Community examples and templates for various deployment methods.

Ansible

We recommend using the community.beszel Ansible Collection.

Thanks to dbrennand and all contributors for maintaining this collection.

For other useful examples see this discussion on GitHub.

Docker Swarm

0.12.0 Update

This guide was written prior to the introduction of universal tokens and agent-initiated WebSocket connections.

It should now be simpler to deploy agents in cluster environments. Feel free to share feedback or updated examples on our GitHub Discussions page.

The recommended approach is to define each agent separately and constrain it to a unique host / port.

For more info please search our GitHub issues for "swarm" or see examples by aeoneros:

https://wiki.aeoneros.com/books/beszel/page/quickstart-guide

yaml
x-common-config: &common-config
  image: henrygd/beszel-agent:latest
  restart: unless-stopped
  network_mode: host
  volumes:
    - /var/run/docker.sock:/var/run/docker.sock:ro
  environment:
    KEY: 'YOUR_PUBLIC_KEY_FROM_HUB'
  deploy: &common-deploy
    mode: replicated
    replicas: 1

services:
  beszel-agent1:
    <<: *common-config
    ports:
      - 45876:45876
    environment:
      <<: *common-config.environment
      LISTEN: '45876'
    deploy:
      <<: *common-deploy
      placement:
        constraints:
          - node.hostname == host-one

  beszel-agent2:
    <<: *common-config
    ports:
      - 45877:45877
    environment:
      <<: *common-config.environment
      LISTEN: '45877'
    deploy:
      <<: *common-deploy
      placement:
        constraints:
          - node.hostname == host-two

HashiCorp Nomad

0.12.0 Update

This guide was written prior to the introduction of universal tokens and agent-initiated WebSocket connections.

It should now be simpler to deploy agents in cluster environments. Feel free to share feedback or updated examples on our GitHub Discussions page.

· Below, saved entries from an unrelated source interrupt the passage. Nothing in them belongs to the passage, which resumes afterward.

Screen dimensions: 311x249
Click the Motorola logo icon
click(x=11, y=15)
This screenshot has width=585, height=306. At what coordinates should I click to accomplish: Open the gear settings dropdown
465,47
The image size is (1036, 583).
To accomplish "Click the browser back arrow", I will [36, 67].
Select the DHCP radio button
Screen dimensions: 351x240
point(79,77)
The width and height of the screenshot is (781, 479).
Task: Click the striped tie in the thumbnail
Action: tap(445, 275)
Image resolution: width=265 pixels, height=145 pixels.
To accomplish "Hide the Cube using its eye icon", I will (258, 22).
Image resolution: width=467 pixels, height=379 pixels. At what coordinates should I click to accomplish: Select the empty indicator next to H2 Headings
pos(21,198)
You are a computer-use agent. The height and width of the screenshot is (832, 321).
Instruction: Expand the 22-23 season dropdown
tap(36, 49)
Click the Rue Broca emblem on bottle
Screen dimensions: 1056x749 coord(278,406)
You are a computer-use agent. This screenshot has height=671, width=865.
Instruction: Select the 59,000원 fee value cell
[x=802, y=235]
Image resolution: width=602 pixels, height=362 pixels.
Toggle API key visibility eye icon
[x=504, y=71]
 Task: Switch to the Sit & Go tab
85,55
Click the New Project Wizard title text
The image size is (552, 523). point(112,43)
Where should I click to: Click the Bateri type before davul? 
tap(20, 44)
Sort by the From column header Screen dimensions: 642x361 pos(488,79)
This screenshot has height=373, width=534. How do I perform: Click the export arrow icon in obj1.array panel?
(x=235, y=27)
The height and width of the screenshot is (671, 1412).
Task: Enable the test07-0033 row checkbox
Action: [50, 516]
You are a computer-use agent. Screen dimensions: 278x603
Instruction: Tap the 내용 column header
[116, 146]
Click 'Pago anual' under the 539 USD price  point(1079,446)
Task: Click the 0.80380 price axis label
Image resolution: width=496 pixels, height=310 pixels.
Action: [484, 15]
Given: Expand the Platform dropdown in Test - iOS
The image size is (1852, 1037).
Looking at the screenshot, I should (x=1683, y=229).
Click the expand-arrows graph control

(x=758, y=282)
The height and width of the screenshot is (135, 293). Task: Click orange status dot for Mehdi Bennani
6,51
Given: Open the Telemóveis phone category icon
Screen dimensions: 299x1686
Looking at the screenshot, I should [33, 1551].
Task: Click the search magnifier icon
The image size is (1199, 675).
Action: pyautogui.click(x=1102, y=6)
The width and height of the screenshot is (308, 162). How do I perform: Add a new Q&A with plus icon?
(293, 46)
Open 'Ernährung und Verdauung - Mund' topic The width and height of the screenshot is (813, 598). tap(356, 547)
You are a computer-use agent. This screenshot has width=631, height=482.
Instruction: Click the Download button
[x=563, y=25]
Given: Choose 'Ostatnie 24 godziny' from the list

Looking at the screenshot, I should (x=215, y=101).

An example Nomad configuration can be found in the article below by blinkinglight:

https://dev.to/blinkinglight/tailscale-and-beszel-on-hashicorp-nomad-1jmo

Kubernetes

0.12.0 Update

This guide was written prior to the introduction of universal tokens and agent-initiated WebSocket connections.

It should now be simpler to deploy agents in cluster environments. Feel free to share feedback or updated examples on our GitHub Discussions page.

Source discussion

The following was shared by nodesocket in this discussion on GitHub.

Hub

Use a standard Kubernetes Deployment and expose via a loadBalancer service or ingress. Nothing special is really needed for the hub.

Agents

Use a Kubernetes DaemonSet (deploys exactly one pod on every node automatically) and then add tolerations to allow deploying to the master/control-plane nodes. Finally, a few additional networking attributes such as hostNetwork and ports are needed.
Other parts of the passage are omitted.